This article was originally published by Radio Free Asia and is reprinted with permission.
Authorities in Hong Kong have refused to renew the work permit of New York Times journalist Chris Buckley, in another indication that the city’s reputation for press freedom is likely a thing of the past.
Buckley was required to leave mainland China in May after Chinese authorities declined to renew his journalist’s visa, and had been working out of Hong Kong, which formerly ran a separate immigration policy from that of China, and which only recently began expelling foreign journalists.
Hong Kong’s Immigration Department declined to renew his application to work in the city last week, without giving a specific reason, The New York Times said.
“The denial is an apparent violation of the Basic Law that guarantees Hong Kong residents’ freedom of the press,” the New York-based Committee to Protect Journalists (CPJ) said in a statement.

**Given data**:
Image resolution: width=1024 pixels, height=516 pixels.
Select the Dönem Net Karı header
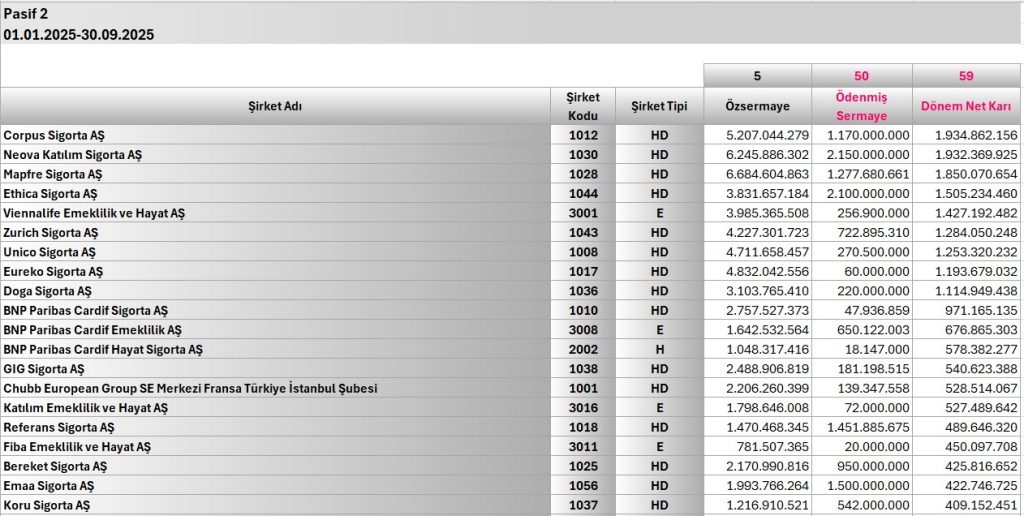click(x=967, y=106)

**What you need to do**: Write out the part of the article on Chris Buckley's work permit that opens with the words containing "Authorities in Hong" and closes with "York Times said.", word for word. The listing is separate material and has nothing to do with the article.

**Solved problem**:
Authorities in Hong Kong have refused to renew the work permit of New York Times journalist Chris Buckley, in another indication that the city’s reputation for press freedom is likely a thing of the past.
Buckley was required to leave mainland China in May after Chinese authorities declined to renew his journalist’s visa, and had been working out of Hong Kong, which formerly ran a separate immigration policy from that of China, and which only recently began expelling foreign journalists.
Hong Kong’s Immigration Department declined to renew his application to work in the city last week, without giving a specific reason, The New York Times said.